September 19, Pozirk. Opposition politician Mikałaj Statkievič’s decision not to leave Belarus after being pardoned last week reflects his dignity, convictions and values, which he is unwilling to abandon, his wife Maryna Adamovič told Lithuania’s LRT in an interview.
The politician was one of 52 dissidents pardoned on September 11 following Alaksandar Łukašenka’s meeting with John Coale, US deputy special envoy to Ukraine. On the same day, all of them were taken to Lithuania—except for Statkievič, who refused to leave Belarus.
He remained for several hours at the Kamienny Łoh border checkpoint on the Belarusian-Lithuanian border, as confirmed by CCTV footage.
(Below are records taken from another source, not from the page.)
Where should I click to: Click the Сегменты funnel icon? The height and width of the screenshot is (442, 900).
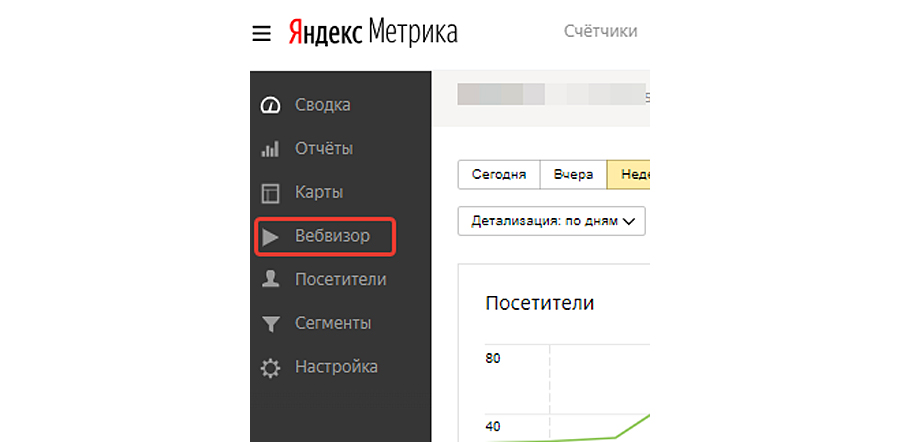270,324
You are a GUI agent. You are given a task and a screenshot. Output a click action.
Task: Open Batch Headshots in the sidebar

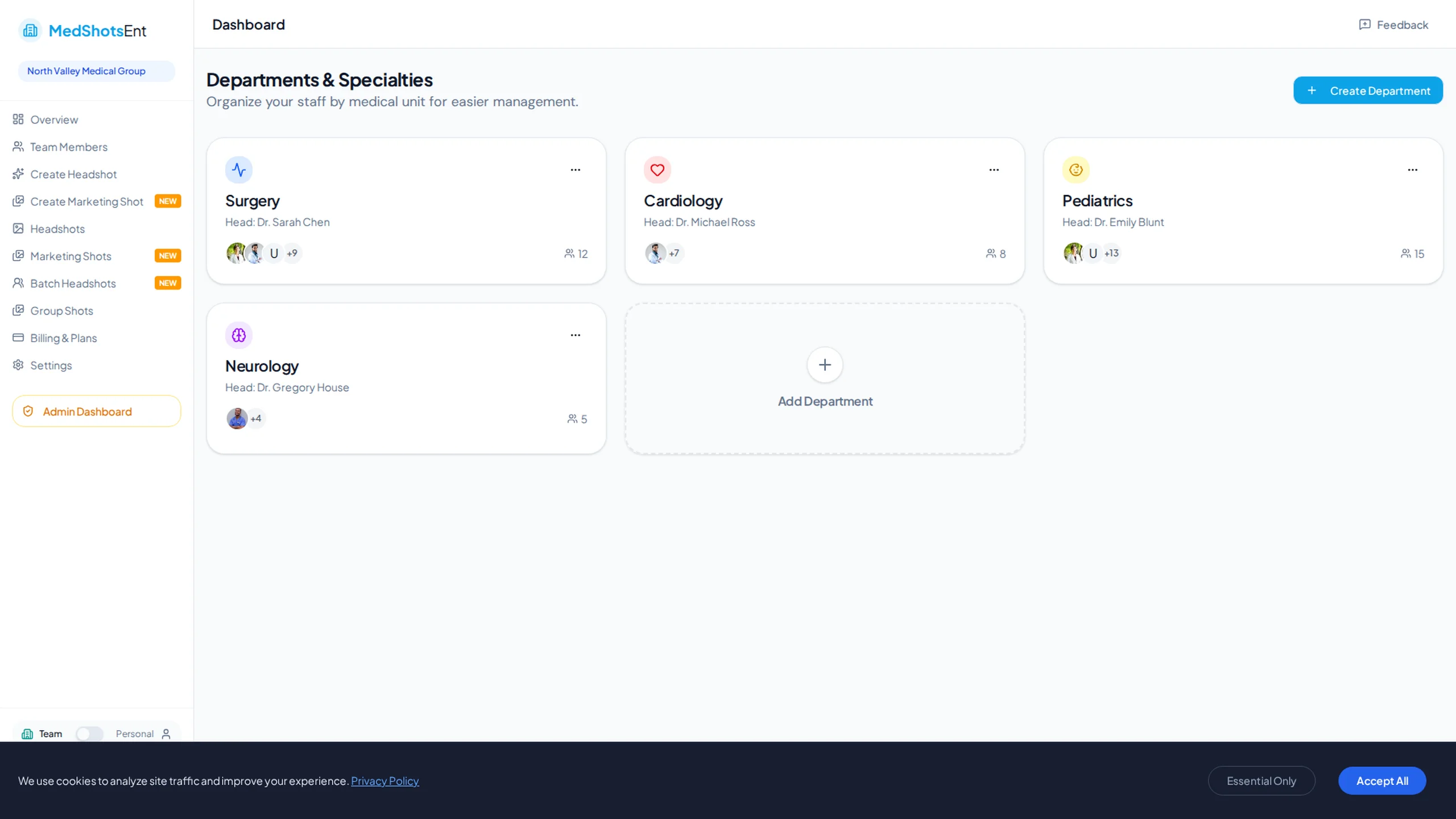tap(73, 283)
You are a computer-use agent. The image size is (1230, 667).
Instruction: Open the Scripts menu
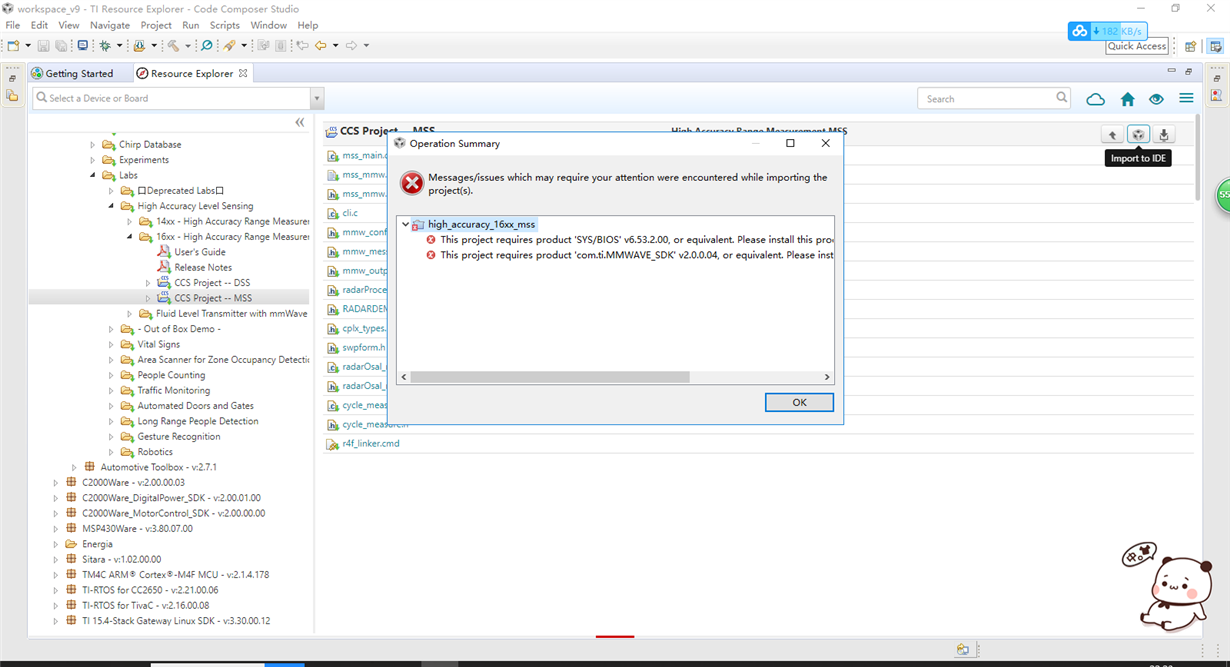(x=224, y=25)
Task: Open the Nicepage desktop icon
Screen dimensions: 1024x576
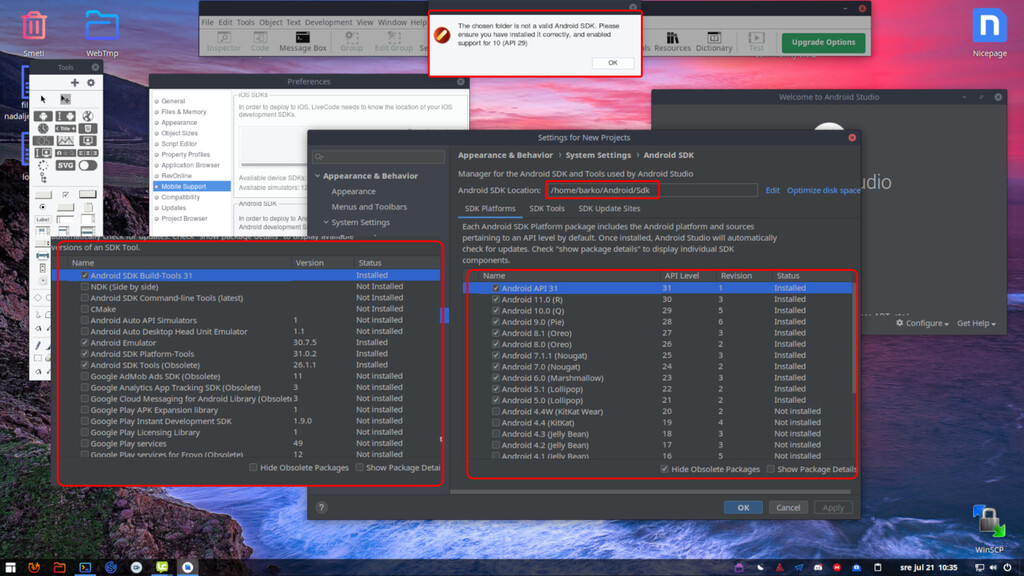Action: pyautogui.click(x=989, y=31)
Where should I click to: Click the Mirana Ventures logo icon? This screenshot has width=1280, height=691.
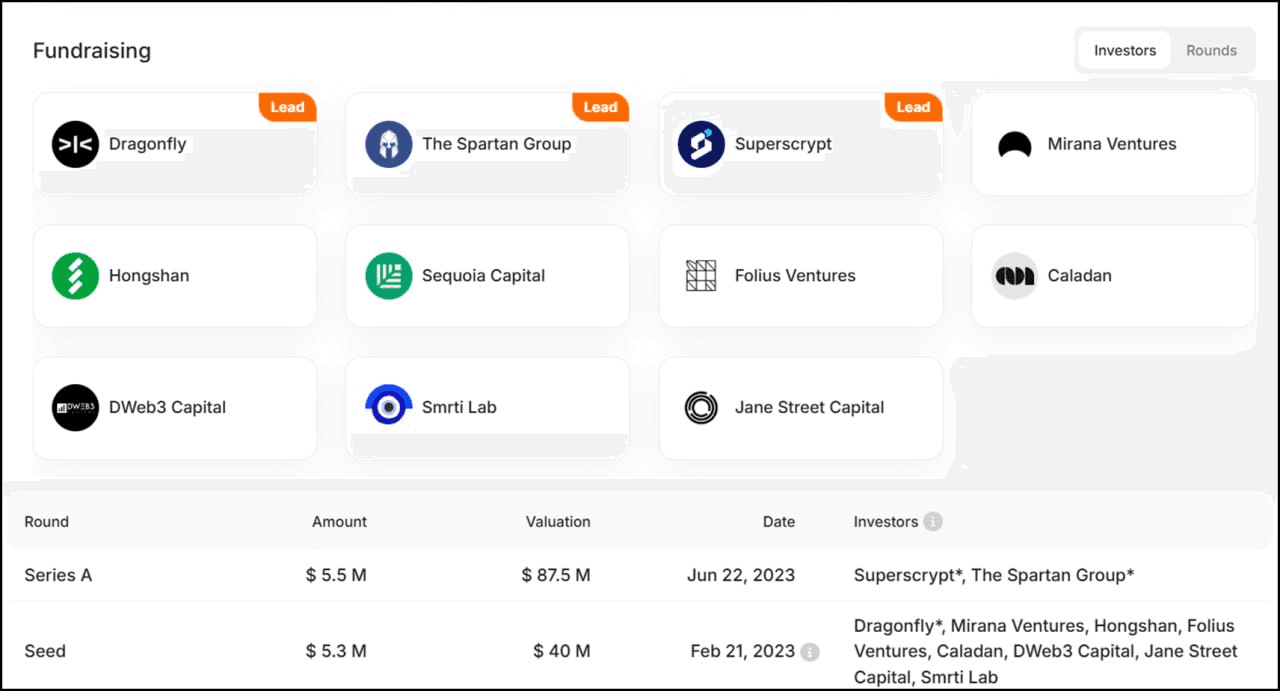point(1015,144)
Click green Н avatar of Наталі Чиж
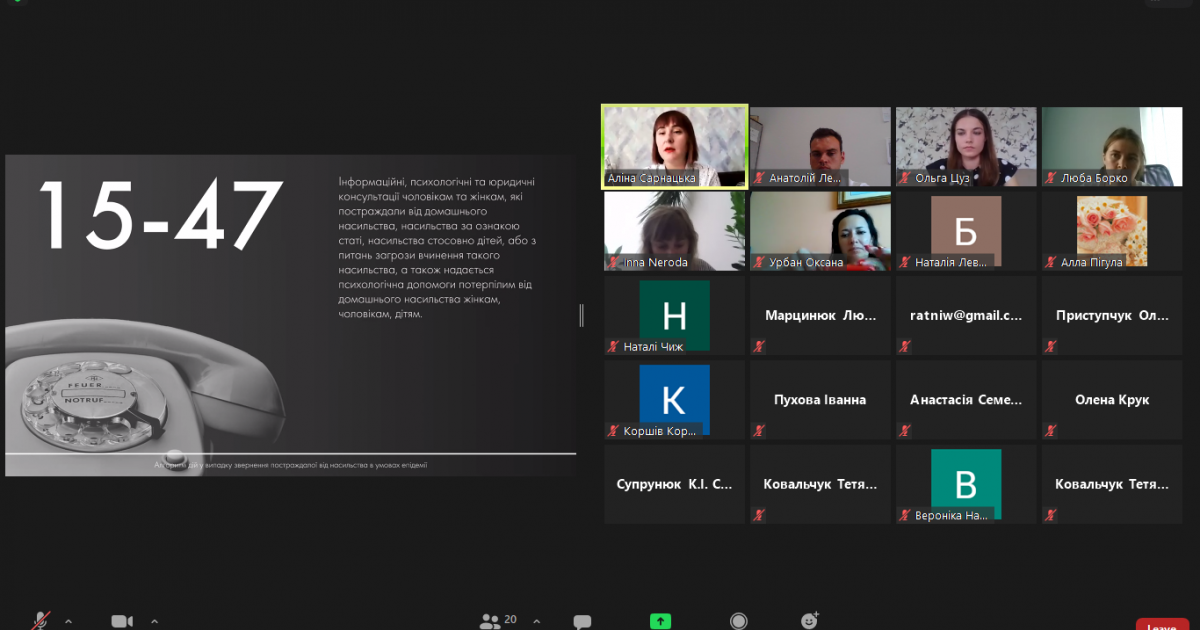This screenshot has width=1200, height=630. tap(674, 315)
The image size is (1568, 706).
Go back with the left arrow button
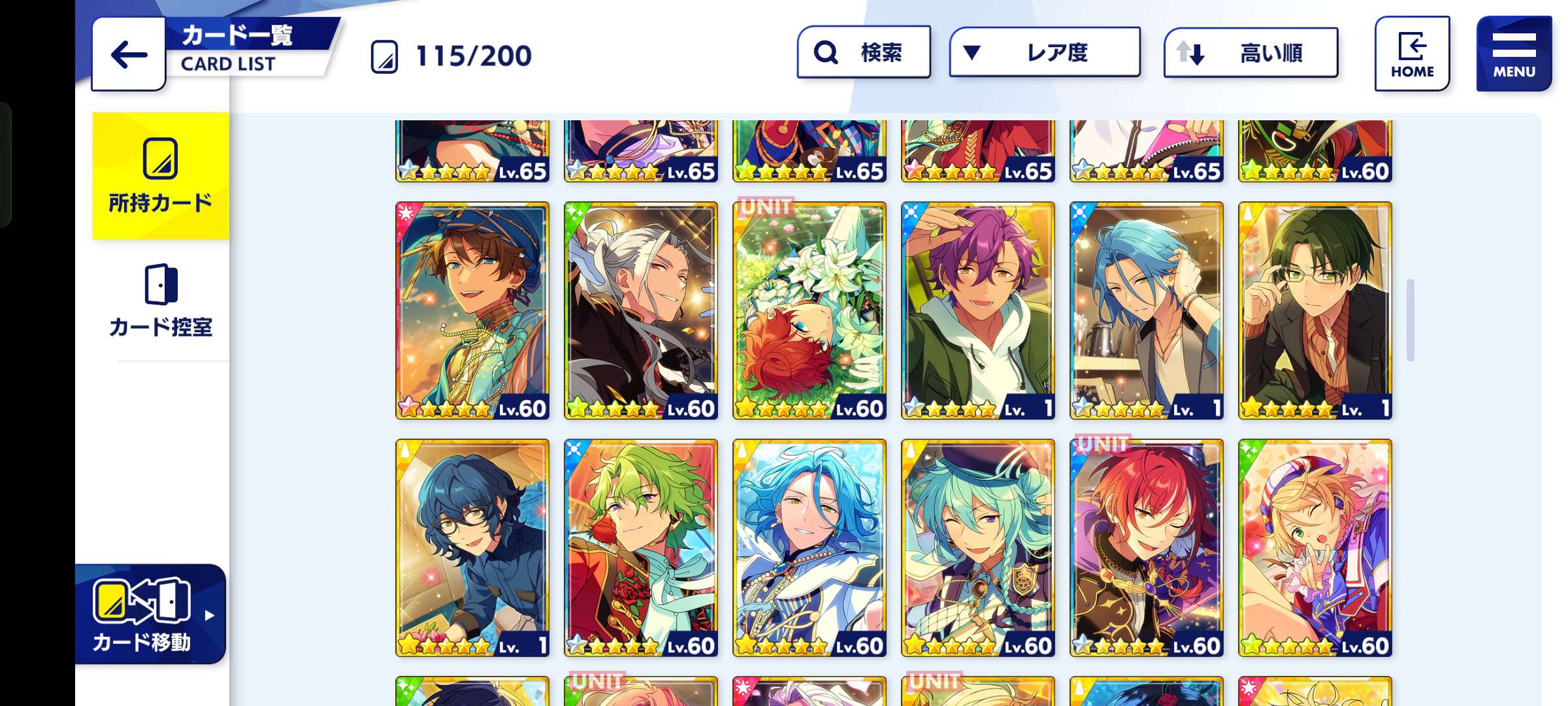129,54
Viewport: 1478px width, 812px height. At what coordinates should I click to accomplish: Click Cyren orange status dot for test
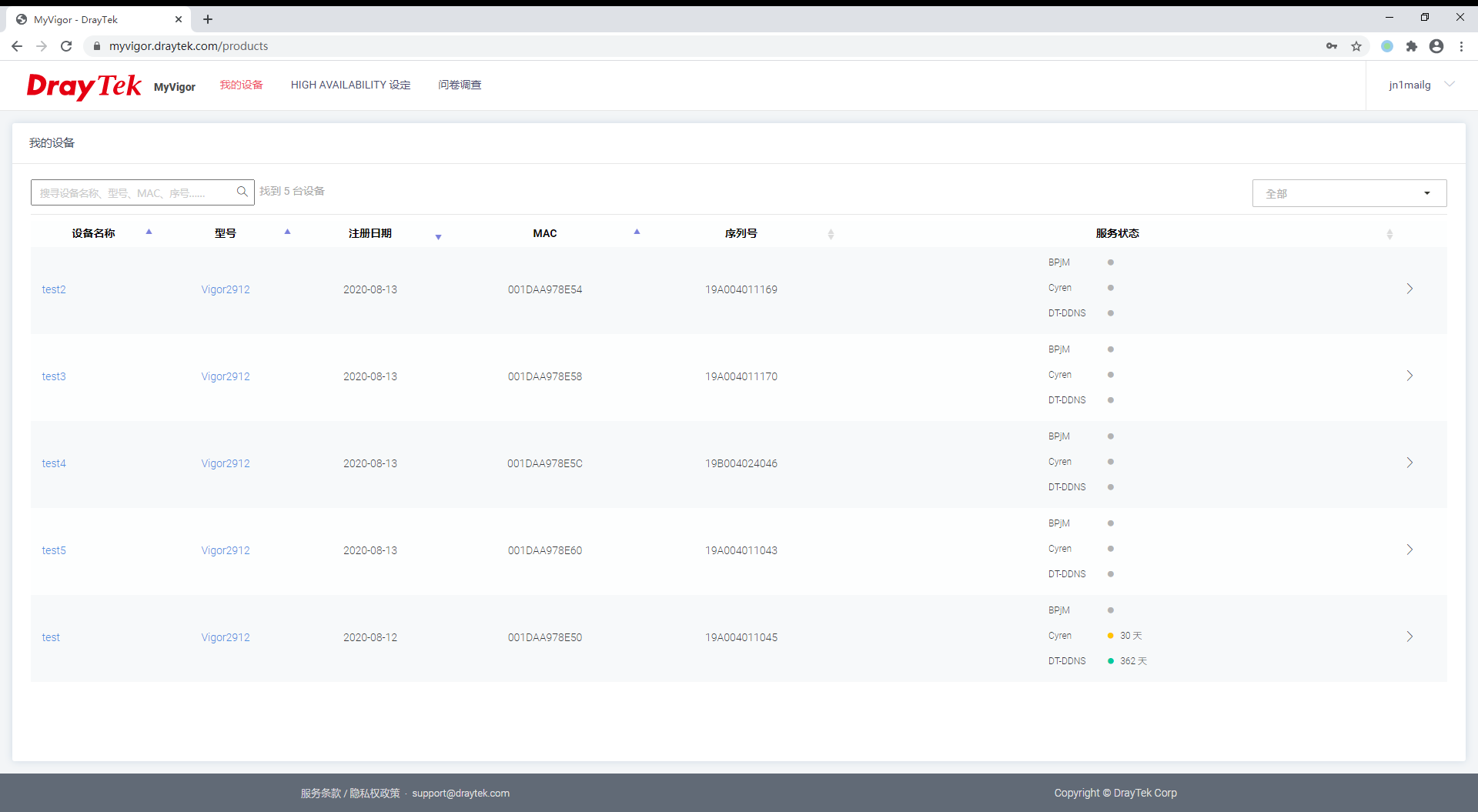pos(1110,636)
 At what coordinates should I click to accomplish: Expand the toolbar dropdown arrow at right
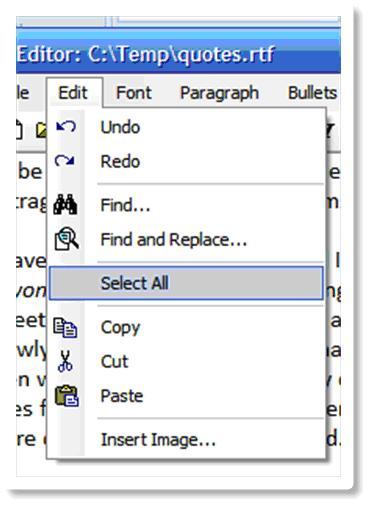(330, 131)
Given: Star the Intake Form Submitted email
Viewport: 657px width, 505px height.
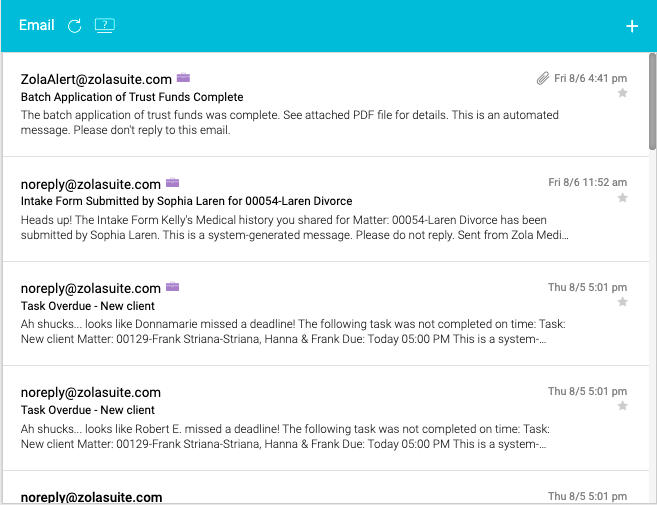Looking at the screenshot, I should click(622, 198).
His current whereabouts are unknown.
According to Naša Niva, he may be held at the Hłybokaje penal colony in the Viciebsk region. That is the same prison where Statkievič had been serving his 14-year sentence in a politically motivated case. For the past two and a half years, he had been held incommunicado.
Adamovič said she learned of her husband’s release from their son and was able to speak to him briefly by phone.
Statkievič confirmed that he had been kept incommunicado since February 2023, though he continued writing letters to his wife.
“He never doubted for a second—just as I didn’t—that we would continue to support each other,” Adamovič said. “He managed to tell me he was going back to Belarus,” she added, noting that he understood the trip to Lithuania was “one-way only.”
On the phone, Statkievič sounded “incredibly energetic and powerful,” she said. “It was the voice of a completely unbroken man, despite the fact that during the five years and three and a half months he spent in the colony, most of the time was in solitary confinement.”
Adamovič described her husband as a man convinced that values and convictions “are worth exactly as much as a person is willing to pay for them.”
“If someone declares publicly important values but then shows that personal safety matters more, those values are devalued in the public’s eyes. Mikałaj cannot allow that to happen. This is another reason he stayed in Belarus.”
Pozirk thanks LRT for the interview. We cannot speak directly with Adamovič, as she risks a lengthy prison sentence in Belarus for giving an interview to a media outlet designated by the authorities as an “extremist group.”